Hot inflation report cools the price of bitcoin, but not for a long time

The US consumer price index rose more than that What was expected In January – 0.5 % a month per month compared to an estimate of consensus of 0.3 % – indicating that the country is not outside the forest with inflation. Along with the total stock market, the report brought Bitcoin The price drop decreased, with the price drop to about 94,000 dollars after the report was issued, although it has been recovered since then to 95500 dollars from 11:15 am.

Bitcoin decrease today is also reviving the old debate About whether bitcoin or not is the hedge of inflation.

Historically, consumer price index reports were not in fact a little effect on bitcoin price.

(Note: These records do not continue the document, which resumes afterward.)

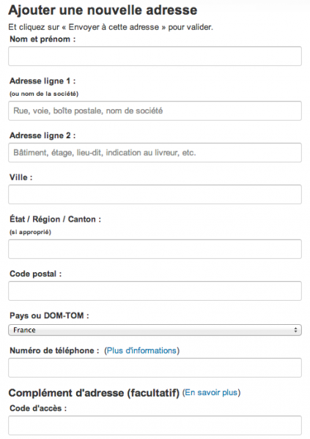The width and height of the screenshot is (310, 439).
Task: Open the Plus d'informations link
Action: click(x=141, y=350)
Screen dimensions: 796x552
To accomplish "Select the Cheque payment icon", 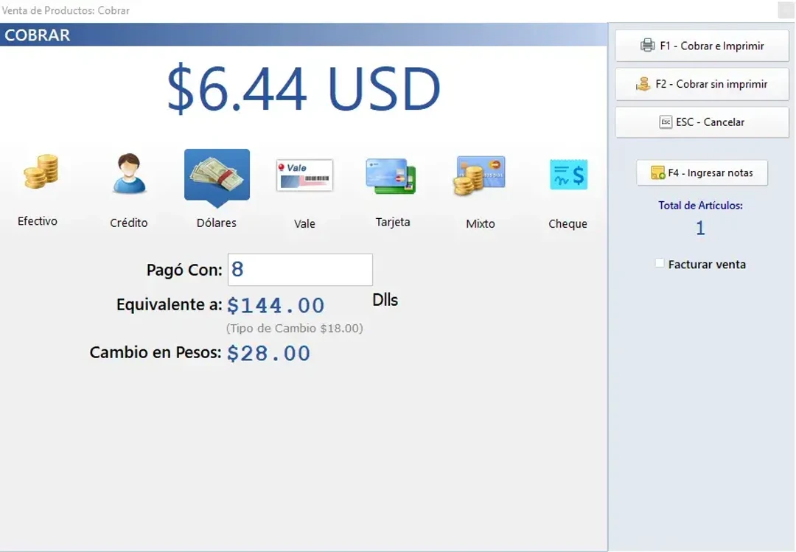I will (x=568, y=175).
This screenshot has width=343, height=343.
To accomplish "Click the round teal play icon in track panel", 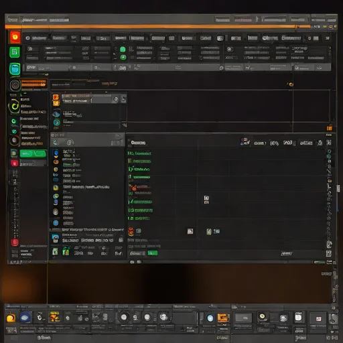I will point(57,123).
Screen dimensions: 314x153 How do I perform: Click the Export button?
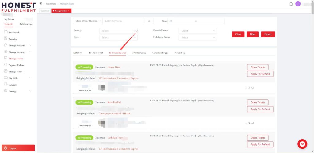pos(268,34)
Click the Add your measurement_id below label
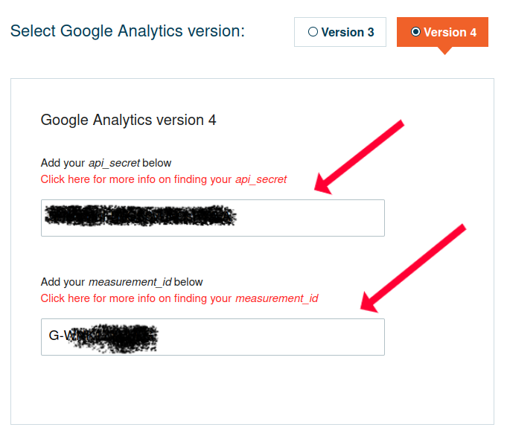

A Coingecko The analysis found that “low price or rising regardless of the direction of the transformation of the inflation rate.” Note the report:

“For example, when the consumer price index report showed a decrease from 8.5 % to 8.3 % (annual) between March and April 2022, the Bitcoin price decreased by -11 %. The opposite, the Bitcoin price increased by 9.68 %, after the consumer price index report shows a decrease In inflation from 8.2 % to 7.7 % (annual) between September and October 2022. “

The inflation report also indicates that the Federal Reserve may not reduce interest rates or as soon as possible.

“This will not only lead to tremendous psychological damage to investors, but the market is likely to have a negative reaction to the knee to the increasing risks of the extended increased or even higher than that, so caution justifies.” The information manager at Northlight Asset Management said.

So what does Bitcoin mean?

Alan Orwick, the founder of the Quaii network, told Sherwood News that the report, which proposes a more strict monetary policy, led the sale. “However, there is optimism for apostasy if inflation cools or liquidity returns to the market,” he said. “This reaction is an equation for BTC’s narration as an influation.”

Other experts have chanted a feeling, noting that the possibility of lowering interest rates in the United States anytime soon faded, and bitcoin is almost completely linked to risk assets.

Nick Bokerin, financial analyst and founder of the column office, said that although Bitcoin was designed to be a hedge against inflation, its adoption by some of the world’s largest institutions means that they are moving with the stock markets.

“However, tomorrow, we will likely see the stability of Bitcoin as their owners benefit in the long term from declining to buy in the best long -term store currently available.”

On the contrary, some believe that this is a harbinger of further pressure for bitcoin in the foreseeable future.

Jim Flint, founder of the Local Research Group and the former CRO of the Texas Blwchin Council, said that in order for Bitcoin to rise much higher, there are usually two main steps. First, it is unlikely that the cutting rates of federal reserves are unlikely, which is very unlikely due to the consumer price index today. “Second, quantitative relief, or, he said better, print money,” he said. “This morning report pays both these two steps further.”


Yaël Bizouati-kennedy is a financial journalist written for Download Jones, The Financial Times Group, and Business Insider.